I did a bit more debugging. I think the error occurs when aggregate=True in the save_args. Reading the code, it seems like in the aggregate=False branch, the type_handlers.ArrayHandler.async_save correctly awaits the copy futures, but when aggregate=True, the threads that are writing the checkpoints access to DeviceArrays directly (https://github.com/google/orbax/blob/main/checkpoint/orbax/checkpoint/aggregate_handlers.py#L72)?

Note that aggregate=True is automatically set by flax.orbax_utils.save_args_from_target(ckpt) for non-sharded params (e.g. all params in a smaller model that is not model sharded or zero sharded). Do you recommend setting aggregate=True? I guess even with a non-sharded model, parameters can be big, so perhaps checking if the array is sharded or not isn't the most accurate heuristic?

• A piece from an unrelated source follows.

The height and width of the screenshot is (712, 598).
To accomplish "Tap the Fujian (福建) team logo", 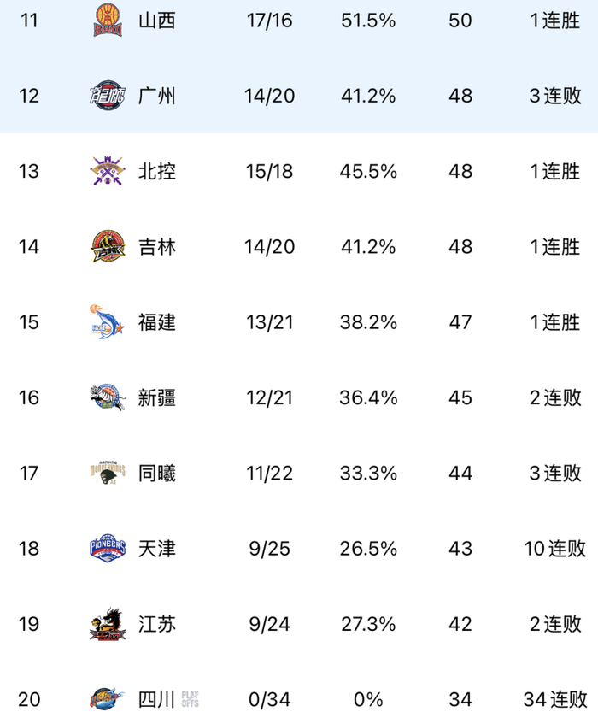I will [x=108, y=322].
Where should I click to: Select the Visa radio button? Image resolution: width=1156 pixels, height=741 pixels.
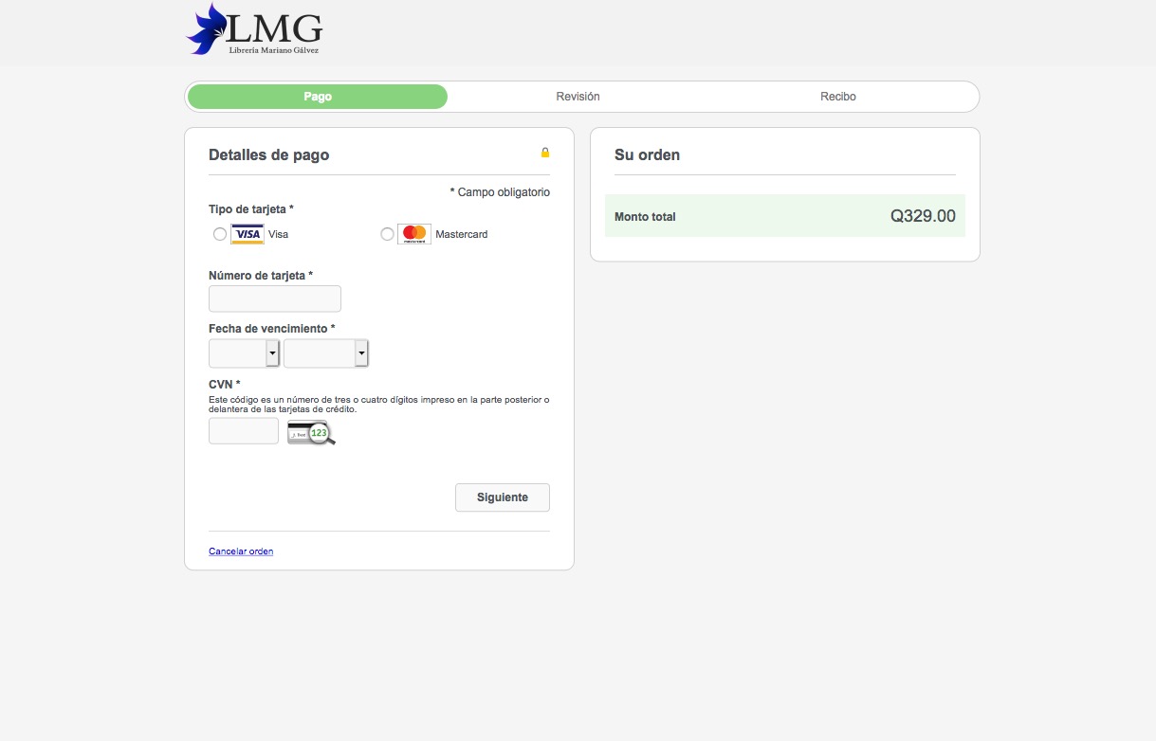click(220, 234)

Thanks for debugging the issue and associating it with SaveArgs.aggregate option!

While we recreate the issue in our dev setup, please switch to aggregate=False if that works for your use case. SaveArgs.aggregate is mainly meant for performance optimization. I hope that unblocks you.

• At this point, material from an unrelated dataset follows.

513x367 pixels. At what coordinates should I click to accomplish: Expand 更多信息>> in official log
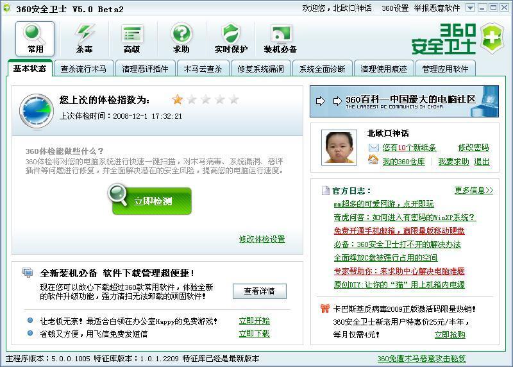(x=474, y=191)
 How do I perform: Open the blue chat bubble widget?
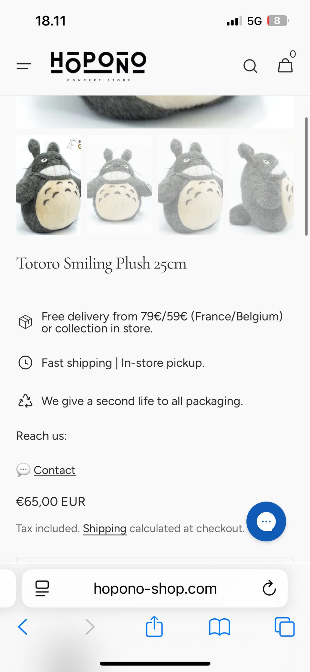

To recreate the issue, I will need your help:

Do I need to pass in np.array(jax.experimental.multihost_utils.global_array_to_host_local_array(params)) explicitly?
Which api do you want to pass this to? Input to save(...)?

And do I need to be careful about inserting jax.block_until_ready calls?
Which code snippet were you referring to?

Note that aggregate=True is automatically set by flax.orbax_utils.save_args_from_target(ckpt) for non-sharded params (e.g. all params in a smaller model that is not model sharded or zero sharded).
Please note that aggregate=True is set if 1) array is not a jax.Array or 2) it is jax.Array and is_fully_replicated. Please note that it is about replication.

Can you please share a code snippet or pointer which details the Orbax usage, so that I can recreate the issue and resolve it?